[New York, NY]: Academic Press, Inc. May 1967. [1-blank], 522-552 pages. 8 15/16 x 6 inches. Self-wrappers stapled at the spine. Very Good. Wraps. 
"Information and Control," Vol 10, No 5, May 1967 (pp. 522-552) first published this paper, here offered in offprint form. Not issued with separate wrappers that we are aware of - the reprint statement is at the top of the first page.
"New lower bounds are presented for the minimum error probability that can be achieved through the use of block coding on noisy discrete memoryless channels. Like previous upper bounds, these lower bounds decrease exponentially with the block length N. The coefficient of N in the exponent is a convex function of the rate. From a certain rate of transmission up to channel capacity, the exponents of the upper and lower bounds coincide. Below this particular rate, the exponents of the upper and lower bounds differ, although they approach the same limit as the rate approaches zero.

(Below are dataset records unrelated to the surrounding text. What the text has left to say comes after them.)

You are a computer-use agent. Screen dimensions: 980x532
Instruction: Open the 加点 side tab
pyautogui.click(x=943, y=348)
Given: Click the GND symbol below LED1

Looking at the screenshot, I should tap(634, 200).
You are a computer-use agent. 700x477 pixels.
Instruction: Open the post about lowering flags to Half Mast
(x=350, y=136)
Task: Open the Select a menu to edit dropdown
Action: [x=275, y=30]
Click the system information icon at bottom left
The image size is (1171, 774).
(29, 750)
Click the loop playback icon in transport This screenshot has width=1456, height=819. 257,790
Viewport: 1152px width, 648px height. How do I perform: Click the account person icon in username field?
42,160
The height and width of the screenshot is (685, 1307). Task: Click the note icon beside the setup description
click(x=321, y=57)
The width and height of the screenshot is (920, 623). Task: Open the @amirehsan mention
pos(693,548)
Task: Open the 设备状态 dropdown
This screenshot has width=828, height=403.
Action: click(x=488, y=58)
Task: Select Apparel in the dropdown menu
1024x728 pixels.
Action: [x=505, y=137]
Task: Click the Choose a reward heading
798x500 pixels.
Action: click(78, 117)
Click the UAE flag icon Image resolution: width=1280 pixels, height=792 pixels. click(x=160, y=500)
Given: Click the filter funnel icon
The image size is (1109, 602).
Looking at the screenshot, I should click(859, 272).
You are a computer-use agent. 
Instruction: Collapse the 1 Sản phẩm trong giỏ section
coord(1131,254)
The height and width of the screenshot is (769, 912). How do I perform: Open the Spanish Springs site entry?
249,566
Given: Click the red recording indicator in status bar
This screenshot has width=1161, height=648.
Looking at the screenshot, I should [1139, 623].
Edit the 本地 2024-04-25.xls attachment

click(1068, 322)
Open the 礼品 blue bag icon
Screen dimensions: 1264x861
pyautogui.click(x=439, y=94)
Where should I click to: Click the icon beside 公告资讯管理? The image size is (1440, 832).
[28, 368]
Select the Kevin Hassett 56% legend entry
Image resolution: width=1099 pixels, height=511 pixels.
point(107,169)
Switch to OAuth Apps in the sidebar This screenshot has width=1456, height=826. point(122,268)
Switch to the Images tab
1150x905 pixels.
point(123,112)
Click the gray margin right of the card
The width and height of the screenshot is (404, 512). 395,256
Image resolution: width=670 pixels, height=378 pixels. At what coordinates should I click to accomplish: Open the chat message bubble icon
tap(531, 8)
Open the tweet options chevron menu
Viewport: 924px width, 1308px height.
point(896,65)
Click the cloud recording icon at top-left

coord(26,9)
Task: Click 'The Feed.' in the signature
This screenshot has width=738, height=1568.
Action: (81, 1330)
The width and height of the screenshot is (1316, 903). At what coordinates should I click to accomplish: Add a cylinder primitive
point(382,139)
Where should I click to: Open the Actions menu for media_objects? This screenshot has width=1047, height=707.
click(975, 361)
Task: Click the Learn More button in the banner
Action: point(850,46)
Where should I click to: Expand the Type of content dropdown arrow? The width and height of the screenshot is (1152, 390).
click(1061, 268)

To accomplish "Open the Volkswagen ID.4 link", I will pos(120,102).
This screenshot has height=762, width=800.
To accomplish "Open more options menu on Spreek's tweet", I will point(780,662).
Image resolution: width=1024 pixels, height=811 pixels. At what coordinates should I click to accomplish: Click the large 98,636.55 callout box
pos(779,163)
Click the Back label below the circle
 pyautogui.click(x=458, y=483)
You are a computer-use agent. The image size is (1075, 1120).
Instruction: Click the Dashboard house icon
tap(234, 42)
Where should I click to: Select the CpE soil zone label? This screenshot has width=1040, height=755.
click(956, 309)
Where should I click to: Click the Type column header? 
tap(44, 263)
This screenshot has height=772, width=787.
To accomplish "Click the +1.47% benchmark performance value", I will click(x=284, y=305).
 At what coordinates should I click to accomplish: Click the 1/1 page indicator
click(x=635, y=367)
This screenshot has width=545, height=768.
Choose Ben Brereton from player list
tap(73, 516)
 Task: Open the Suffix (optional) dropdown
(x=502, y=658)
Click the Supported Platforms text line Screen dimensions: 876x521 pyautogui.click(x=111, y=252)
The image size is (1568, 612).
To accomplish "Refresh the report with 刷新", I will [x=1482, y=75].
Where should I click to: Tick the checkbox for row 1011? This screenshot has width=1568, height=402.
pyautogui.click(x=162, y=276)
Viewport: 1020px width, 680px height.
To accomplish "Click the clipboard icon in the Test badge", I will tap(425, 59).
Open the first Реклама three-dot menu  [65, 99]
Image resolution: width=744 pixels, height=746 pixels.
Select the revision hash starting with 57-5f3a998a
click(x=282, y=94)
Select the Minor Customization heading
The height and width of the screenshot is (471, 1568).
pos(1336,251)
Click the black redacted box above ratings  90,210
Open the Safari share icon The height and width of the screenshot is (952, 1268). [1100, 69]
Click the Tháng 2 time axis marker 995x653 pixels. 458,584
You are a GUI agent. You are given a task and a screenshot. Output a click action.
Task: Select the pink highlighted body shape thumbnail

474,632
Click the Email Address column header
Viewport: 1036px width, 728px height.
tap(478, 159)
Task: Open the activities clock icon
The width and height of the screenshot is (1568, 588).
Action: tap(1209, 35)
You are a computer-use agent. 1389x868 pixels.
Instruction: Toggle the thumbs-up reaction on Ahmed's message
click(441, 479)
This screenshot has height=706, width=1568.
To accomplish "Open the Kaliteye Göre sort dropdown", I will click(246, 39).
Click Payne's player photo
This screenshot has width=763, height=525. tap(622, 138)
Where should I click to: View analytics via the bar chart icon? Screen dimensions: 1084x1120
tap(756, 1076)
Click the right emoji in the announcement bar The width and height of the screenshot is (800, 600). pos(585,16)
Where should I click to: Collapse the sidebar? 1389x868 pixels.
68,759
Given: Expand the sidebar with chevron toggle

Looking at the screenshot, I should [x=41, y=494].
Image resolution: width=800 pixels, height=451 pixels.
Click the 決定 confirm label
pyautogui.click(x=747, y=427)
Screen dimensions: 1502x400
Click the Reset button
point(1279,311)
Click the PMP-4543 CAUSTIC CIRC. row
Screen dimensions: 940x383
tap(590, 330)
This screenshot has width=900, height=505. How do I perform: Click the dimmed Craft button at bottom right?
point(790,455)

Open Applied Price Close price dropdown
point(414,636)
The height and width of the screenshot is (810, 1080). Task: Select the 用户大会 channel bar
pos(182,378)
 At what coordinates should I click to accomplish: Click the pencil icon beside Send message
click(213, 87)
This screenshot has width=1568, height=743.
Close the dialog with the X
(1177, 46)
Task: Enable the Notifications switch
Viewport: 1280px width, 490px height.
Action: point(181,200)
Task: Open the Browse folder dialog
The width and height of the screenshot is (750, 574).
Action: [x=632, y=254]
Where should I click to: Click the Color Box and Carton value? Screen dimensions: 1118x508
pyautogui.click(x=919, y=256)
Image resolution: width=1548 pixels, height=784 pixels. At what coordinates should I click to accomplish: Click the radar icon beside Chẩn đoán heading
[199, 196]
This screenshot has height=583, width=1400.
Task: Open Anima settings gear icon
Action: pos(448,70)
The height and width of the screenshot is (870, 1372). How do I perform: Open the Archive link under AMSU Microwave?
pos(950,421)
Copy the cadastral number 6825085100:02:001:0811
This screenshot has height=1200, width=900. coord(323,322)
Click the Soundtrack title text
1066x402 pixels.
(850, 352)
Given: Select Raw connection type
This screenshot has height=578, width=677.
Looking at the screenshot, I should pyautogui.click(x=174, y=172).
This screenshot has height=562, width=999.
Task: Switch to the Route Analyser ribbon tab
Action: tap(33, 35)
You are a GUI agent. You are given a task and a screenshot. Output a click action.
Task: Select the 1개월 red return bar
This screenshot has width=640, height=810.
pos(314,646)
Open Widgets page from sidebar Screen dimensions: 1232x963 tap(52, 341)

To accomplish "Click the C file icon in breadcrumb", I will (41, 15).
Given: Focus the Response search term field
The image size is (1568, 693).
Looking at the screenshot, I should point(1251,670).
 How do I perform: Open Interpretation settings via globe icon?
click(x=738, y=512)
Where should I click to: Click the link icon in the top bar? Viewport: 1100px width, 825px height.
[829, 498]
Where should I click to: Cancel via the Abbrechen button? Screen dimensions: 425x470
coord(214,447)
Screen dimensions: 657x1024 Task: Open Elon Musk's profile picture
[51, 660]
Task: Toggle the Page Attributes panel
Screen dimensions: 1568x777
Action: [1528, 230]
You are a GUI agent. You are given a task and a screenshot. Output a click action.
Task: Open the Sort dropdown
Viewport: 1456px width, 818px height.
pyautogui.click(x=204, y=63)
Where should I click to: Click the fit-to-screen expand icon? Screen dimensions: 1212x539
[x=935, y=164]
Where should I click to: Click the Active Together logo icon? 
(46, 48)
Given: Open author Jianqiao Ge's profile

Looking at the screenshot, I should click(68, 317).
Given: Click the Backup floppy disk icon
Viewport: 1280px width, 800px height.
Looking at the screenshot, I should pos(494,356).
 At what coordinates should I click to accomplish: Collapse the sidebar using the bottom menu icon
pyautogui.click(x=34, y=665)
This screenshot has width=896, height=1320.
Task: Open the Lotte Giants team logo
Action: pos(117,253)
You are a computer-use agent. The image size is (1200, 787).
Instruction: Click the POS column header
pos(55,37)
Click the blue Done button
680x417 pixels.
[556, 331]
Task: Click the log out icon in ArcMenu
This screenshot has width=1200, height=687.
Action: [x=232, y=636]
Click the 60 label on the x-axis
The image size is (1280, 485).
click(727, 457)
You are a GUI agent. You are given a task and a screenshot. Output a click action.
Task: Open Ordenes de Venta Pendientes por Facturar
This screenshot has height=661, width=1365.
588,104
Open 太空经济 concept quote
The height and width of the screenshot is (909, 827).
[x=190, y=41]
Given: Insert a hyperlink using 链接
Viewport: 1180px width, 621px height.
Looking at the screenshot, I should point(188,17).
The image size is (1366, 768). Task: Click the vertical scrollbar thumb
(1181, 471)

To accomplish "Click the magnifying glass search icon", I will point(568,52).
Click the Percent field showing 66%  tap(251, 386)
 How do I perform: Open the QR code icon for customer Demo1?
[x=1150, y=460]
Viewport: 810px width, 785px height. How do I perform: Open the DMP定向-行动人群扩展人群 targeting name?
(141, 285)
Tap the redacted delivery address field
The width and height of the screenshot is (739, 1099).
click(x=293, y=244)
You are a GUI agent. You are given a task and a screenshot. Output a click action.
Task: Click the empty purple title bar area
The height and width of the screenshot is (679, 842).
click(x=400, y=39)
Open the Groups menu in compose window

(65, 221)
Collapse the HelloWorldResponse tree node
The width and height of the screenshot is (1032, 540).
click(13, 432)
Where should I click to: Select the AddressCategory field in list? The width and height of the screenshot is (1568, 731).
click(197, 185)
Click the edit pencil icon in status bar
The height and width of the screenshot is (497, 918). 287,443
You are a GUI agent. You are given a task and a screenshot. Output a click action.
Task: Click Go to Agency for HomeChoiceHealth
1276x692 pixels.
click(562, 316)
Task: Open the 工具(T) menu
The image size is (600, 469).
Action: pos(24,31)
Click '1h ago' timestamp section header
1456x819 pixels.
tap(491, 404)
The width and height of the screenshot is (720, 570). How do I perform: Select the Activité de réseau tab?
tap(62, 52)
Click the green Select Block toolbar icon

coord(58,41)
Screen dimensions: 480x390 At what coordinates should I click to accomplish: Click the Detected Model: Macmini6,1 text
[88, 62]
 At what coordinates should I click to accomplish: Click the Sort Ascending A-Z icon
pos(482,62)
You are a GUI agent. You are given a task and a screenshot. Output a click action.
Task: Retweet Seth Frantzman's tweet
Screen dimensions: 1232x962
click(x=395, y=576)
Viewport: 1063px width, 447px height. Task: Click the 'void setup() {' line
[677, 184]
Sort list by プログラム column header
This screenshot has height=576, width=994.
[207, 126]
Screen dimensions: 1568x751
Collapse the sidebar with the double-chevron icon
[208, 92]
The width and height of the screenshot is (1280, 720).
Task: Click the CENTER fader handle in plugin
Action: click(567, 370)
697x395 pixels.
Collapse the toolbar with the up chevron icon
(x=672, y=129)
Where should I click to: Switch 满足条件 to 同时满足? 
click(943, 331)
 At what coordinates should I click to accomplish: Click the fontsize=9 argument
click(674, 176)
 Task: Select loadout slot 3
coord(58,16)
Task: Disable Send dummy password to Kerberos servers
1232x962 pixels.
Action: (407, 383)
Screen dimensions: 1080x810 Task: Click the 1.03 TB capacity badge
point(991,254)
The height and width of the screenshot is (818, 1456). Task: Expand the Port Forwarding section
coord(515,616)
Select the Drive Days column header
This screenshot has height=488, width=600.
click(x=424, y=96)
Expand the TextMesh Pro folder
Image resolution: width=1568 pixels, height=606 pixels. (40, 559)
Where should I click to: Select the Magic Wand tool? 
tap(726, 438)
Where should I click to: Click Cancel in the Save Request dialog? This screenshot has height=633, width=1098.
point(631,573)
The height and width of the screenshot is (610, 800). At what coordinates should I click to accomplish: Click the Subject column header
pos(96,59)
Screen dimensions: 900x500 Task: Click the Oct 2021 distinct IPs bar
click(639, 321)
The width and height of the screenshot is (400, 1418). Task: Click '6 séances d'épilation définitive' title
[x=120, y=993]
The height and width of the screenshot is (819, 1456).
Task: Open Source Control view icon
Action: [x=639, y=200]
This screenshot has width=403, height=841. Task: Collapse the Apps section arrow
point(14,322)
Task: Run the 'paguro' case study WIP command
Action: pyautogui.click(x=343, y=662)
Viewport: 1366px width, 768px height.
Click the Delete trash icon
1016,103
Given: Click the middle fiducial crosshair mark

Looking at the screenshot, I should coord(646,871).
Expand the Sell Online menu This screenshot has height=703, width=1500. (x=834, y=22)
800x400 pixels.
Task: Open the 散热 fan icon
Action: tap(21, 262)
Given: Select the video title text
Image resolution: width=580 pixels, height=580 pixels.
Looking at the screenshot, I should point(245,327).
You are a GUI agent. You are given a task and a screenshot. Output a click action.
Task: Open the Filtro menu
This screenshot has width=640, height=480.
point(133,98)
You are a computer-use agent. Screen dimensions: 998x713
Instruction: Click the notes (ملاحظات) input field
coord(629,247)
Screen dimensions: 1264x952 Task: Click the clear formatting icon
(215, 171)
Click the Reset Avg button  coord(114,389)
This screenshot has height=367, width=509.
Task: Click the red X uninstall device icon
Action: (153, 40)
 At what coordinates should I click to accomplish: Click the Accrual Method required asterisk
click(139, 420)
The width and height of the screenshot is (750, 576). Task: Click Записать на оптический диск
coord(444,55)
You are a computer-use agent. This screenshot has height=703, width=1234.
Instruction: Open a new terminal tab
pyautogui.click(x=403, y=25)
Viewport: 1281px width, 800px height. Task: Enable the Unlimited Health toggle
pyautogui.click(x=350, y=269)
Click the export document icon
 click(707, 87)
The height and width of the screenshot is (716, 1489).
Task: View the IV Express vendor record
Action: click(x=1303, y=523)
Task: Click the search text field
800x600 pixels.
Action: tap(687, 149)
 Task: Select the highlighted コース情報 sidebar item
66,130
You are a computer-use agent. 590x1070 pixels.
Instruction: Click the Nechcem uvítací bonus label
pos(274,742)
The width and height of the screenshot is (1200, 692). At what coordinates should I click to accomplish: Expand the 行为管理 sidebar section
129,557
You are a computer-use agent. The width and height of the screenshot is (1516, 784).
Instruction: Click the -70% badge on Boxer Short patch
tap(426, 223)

Examples are given, and various incidental results and techniques relating to coding theory are developed. The paper is presented in two parts: the first, appearing in the January issue, summarizes the major results and treats the case of high transmission rates in detail; the second, appearing here, treats the case of low transmission rates." (abstract)
This paper is the follow-up to Part I, this time dealing with low transmission rates.
PROVENANCE: The personal files of Claude E. Shannon (unmarked). One of two examples found in Shannon's files.
Sloane and Wyner, "Claude Elwood Shannon Collected Papers," #123
D. Slepian, editor, "Key Papers in the Development of Information Theory," IEEE Press, NY, 1974, pp 205-213.